__Task item__.
Repeat the entries exactly, and do not carry the pictures over.
------------------------------------
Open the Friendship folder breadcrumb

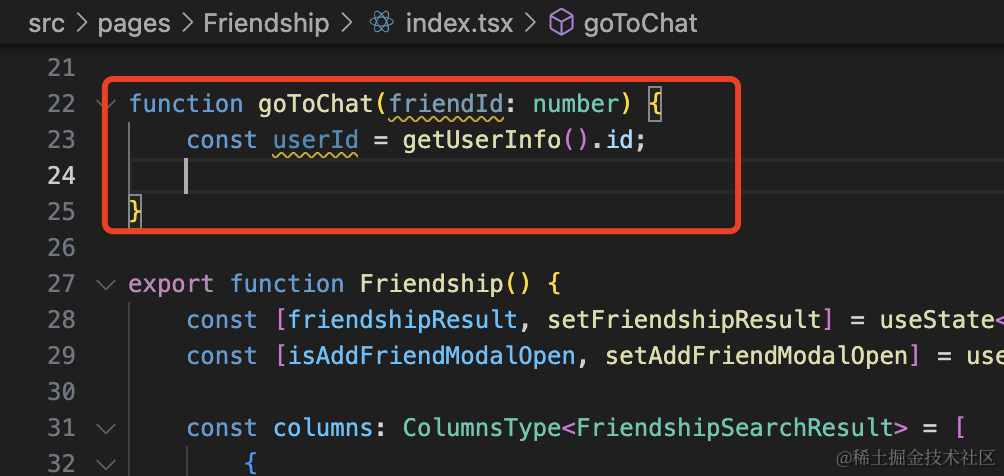click(x=266, y=23)
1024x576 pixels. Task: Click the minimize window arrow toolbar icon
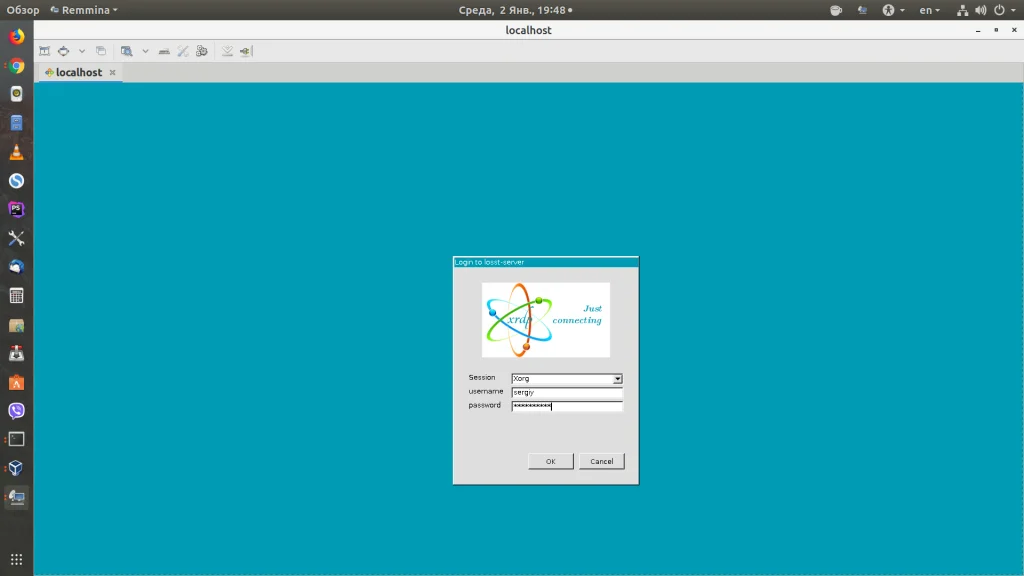click(227, 51)
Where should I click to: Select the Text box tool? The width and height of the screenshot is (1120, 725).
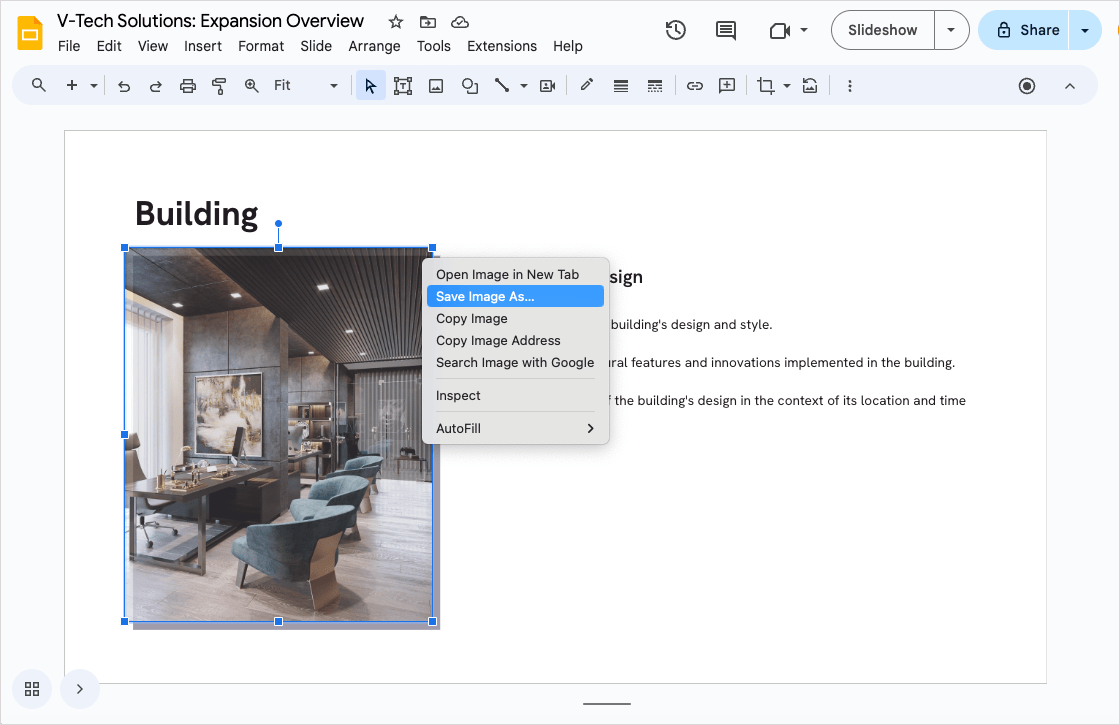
------------------------------------
__Response area__.
Open the Friendship folder breadcrumb

click(x=266, y=23)
1024x576 pixels. Task: Click the minimize window arrow toolbar icon
click(227, 51)
Where should I click to: Select the Text box tool? The width and height of the screenshot is (1120, 725).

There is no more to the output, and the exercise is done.